▶ Records supplied
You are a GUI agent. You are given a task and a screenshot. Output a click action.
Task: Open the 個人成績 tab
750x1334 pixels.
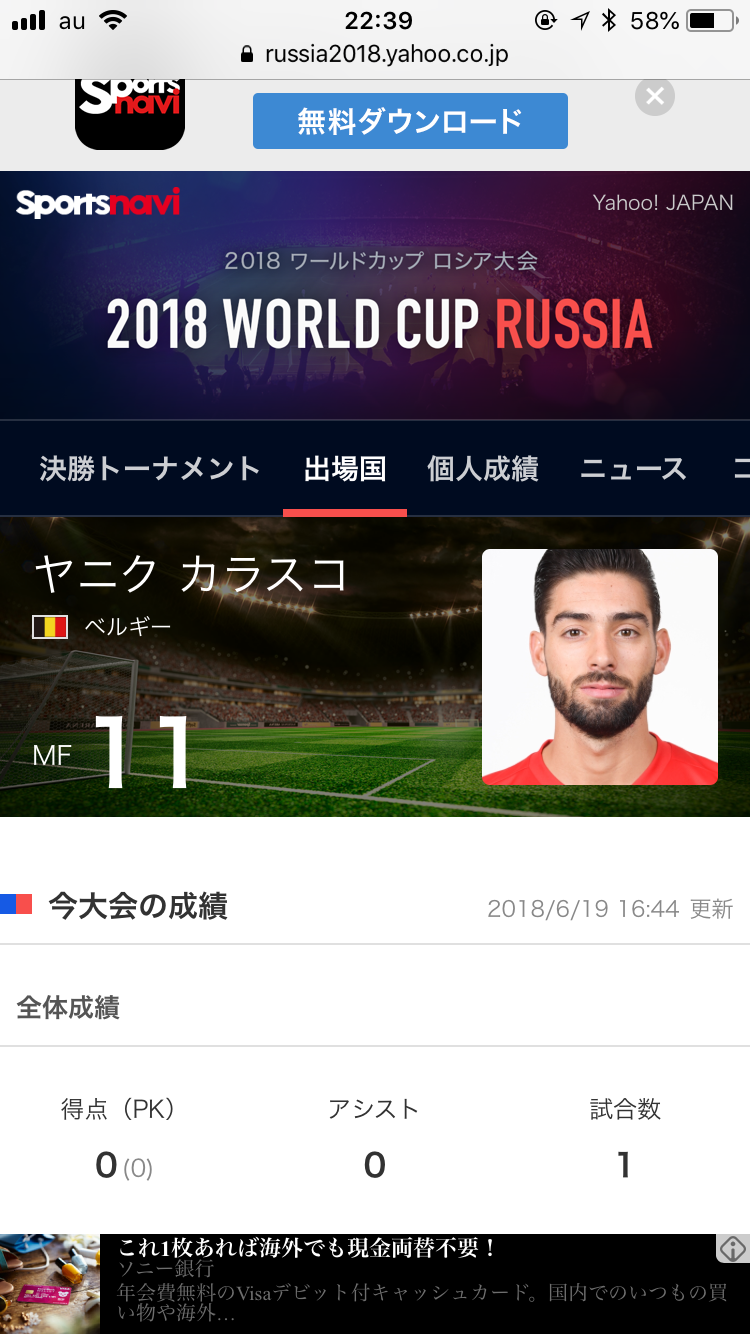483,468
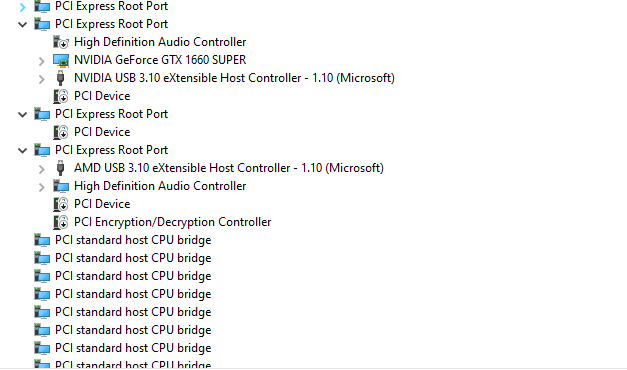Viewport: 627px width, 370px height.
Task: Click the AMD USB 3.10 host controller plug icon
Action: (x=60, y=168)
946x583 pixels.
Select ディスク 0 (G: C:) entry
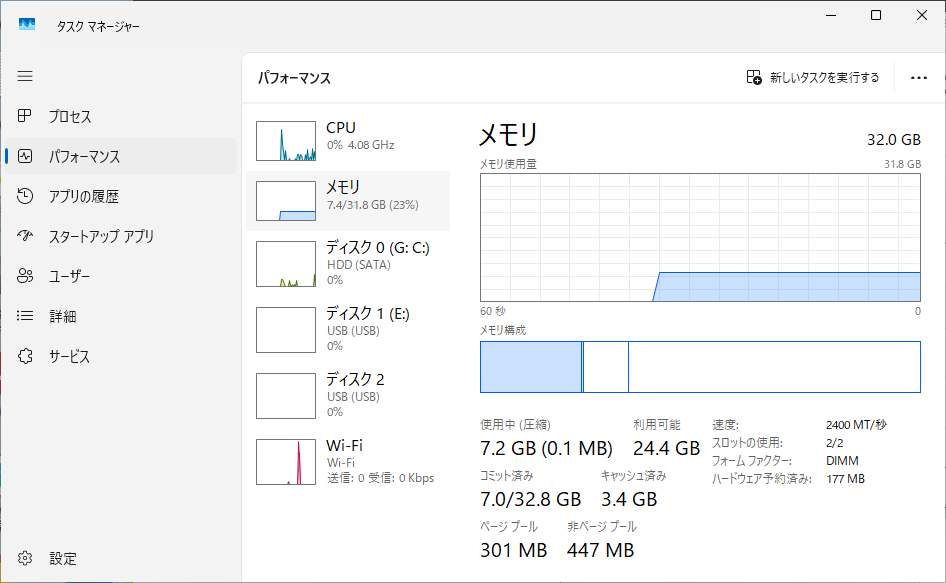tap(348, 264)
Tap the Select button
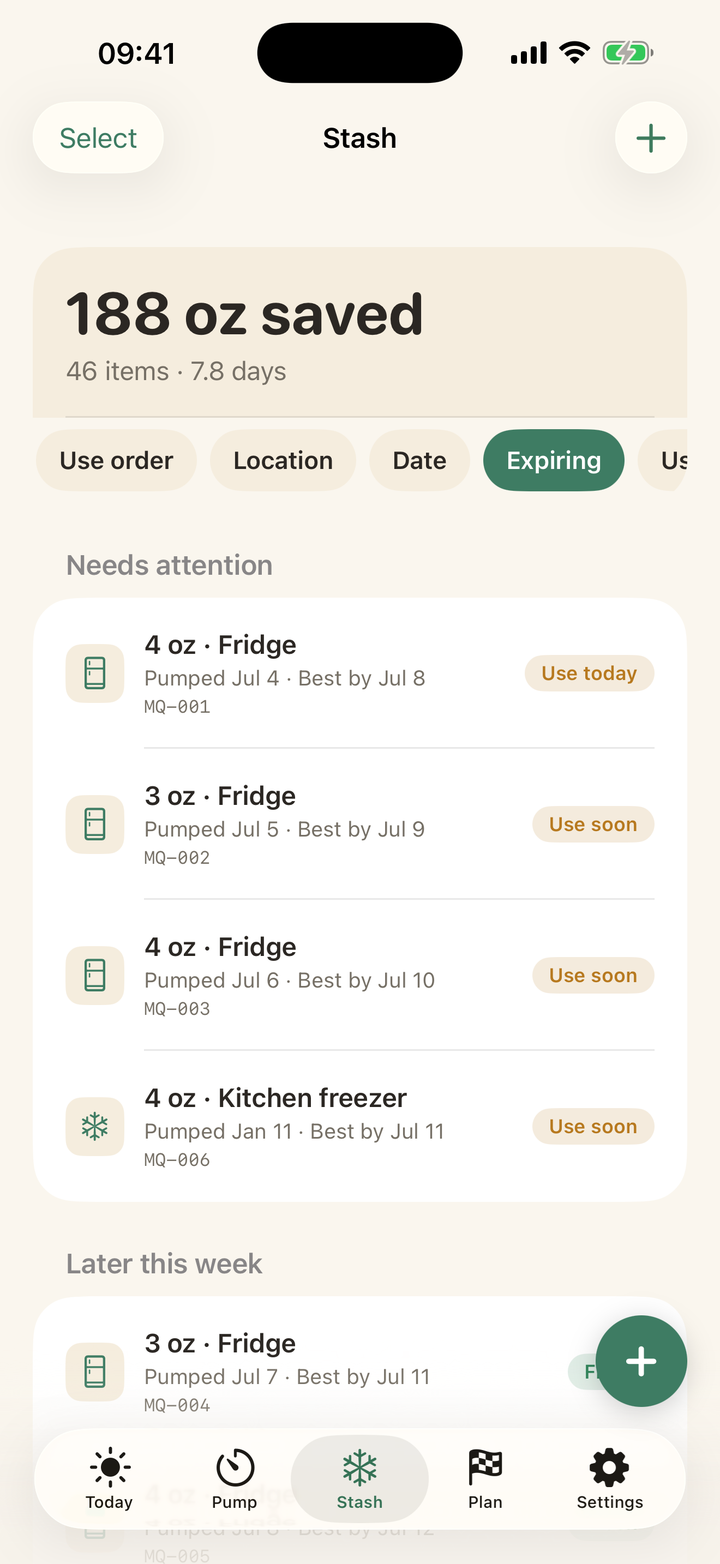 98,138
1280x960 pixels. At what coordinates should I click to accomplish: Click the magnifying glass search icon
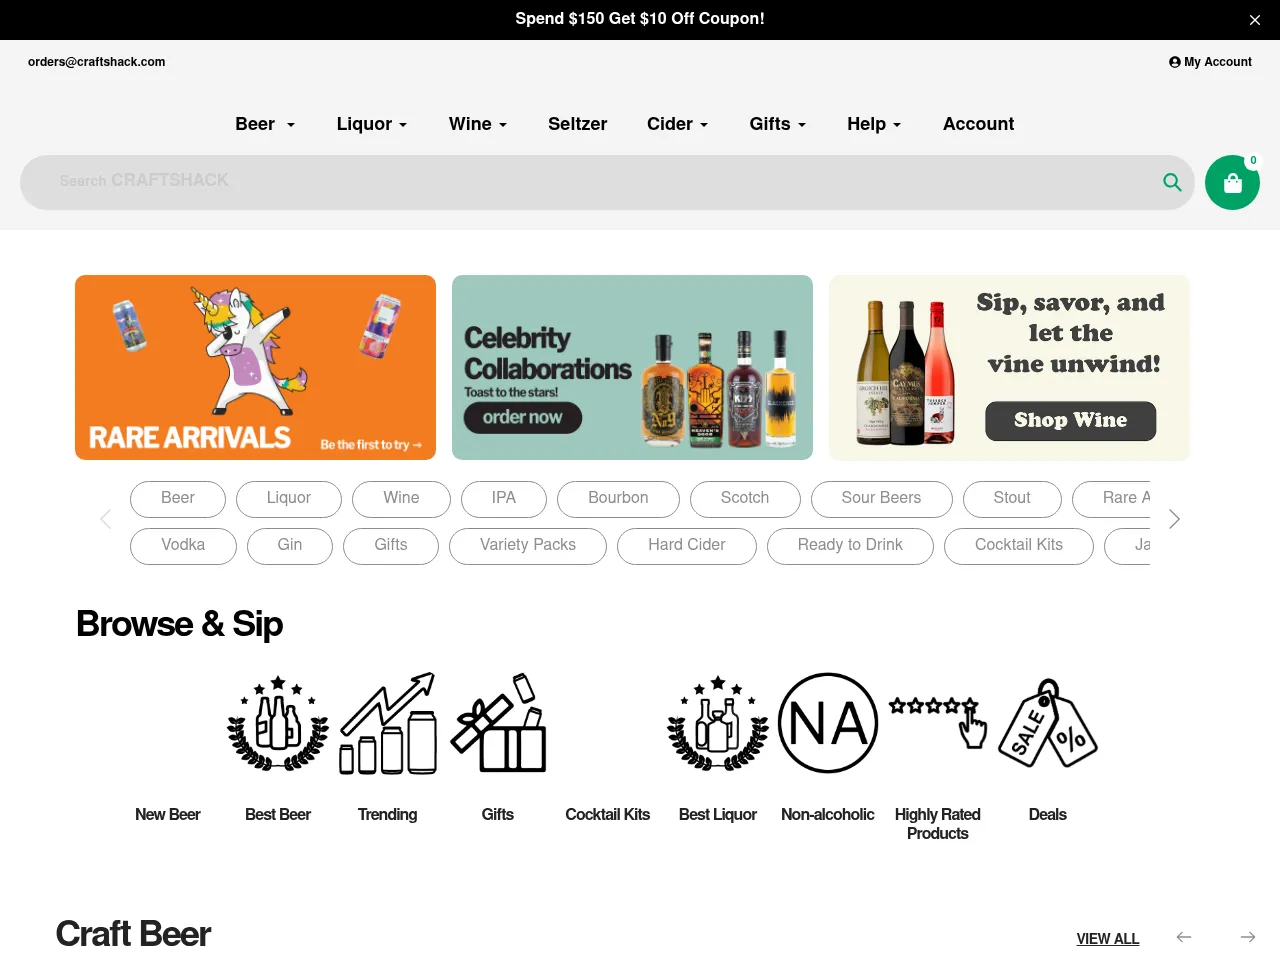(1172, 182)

--

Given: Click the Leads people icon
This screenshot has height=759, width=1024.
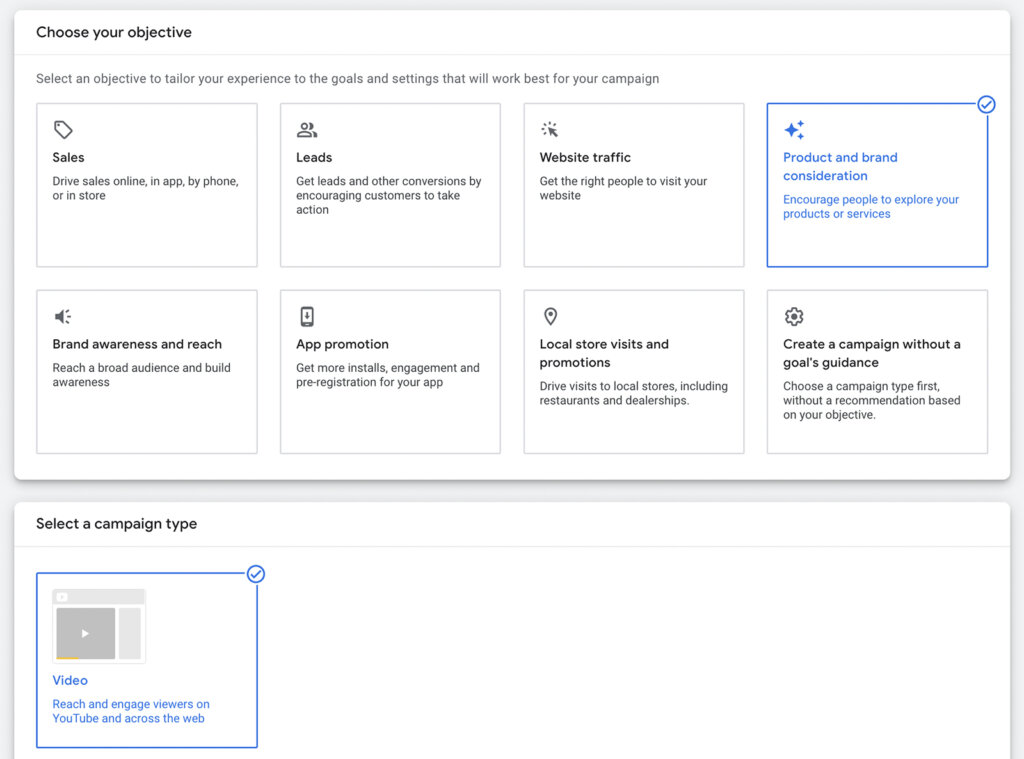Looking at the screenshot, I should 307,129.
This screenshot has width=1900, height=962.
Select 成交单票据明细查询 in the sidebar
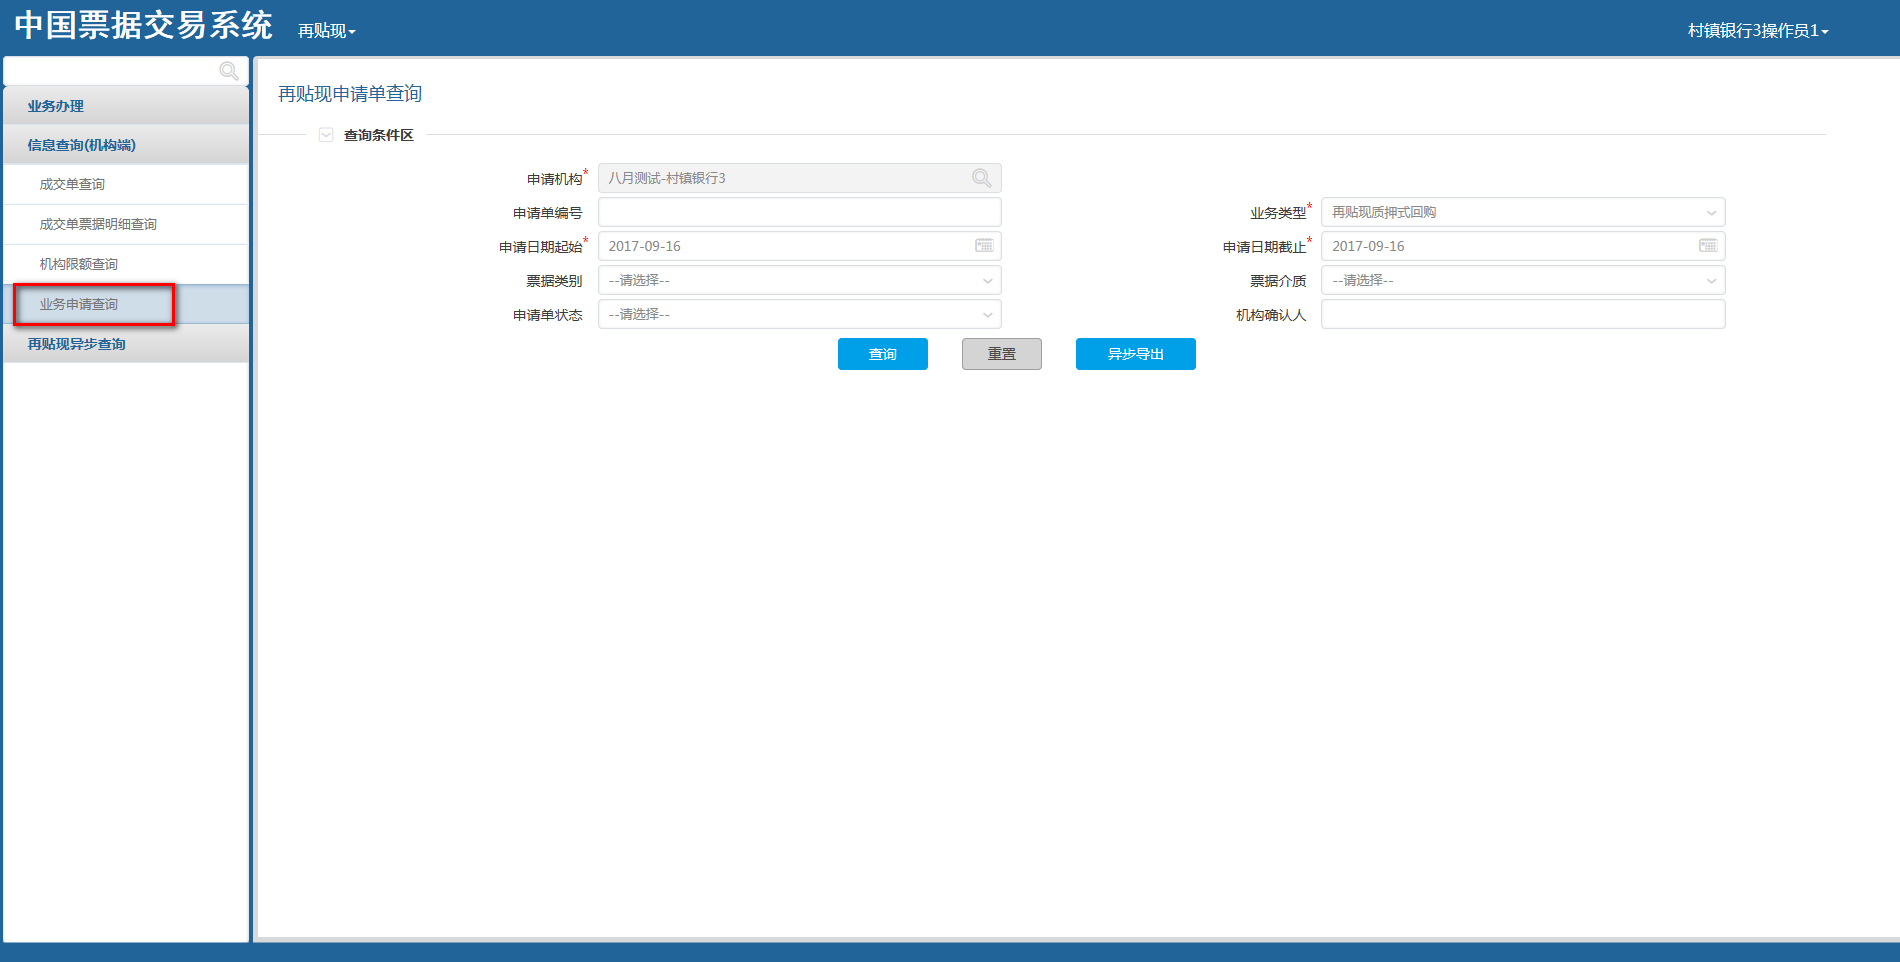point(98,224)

...

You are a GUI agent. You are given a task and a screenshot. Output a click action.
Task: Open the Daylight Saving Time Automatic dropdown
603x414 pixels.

▶ Task requirements
Lay out the listing from the line with "This screenshot has width=1900, height=962." to the line with "point(98,224)" as a Markdown table with the columns Row and Line. Number each line, skip any blank lines, and leave the pictures out.

▶ Complete answer
| Row | Line |
|---|---|
| 1 | This screenshot has width=1900, height=962. |
| 2 | Select 成交单票据明细查询 in the sidebar |
| 3 | point(98,224) |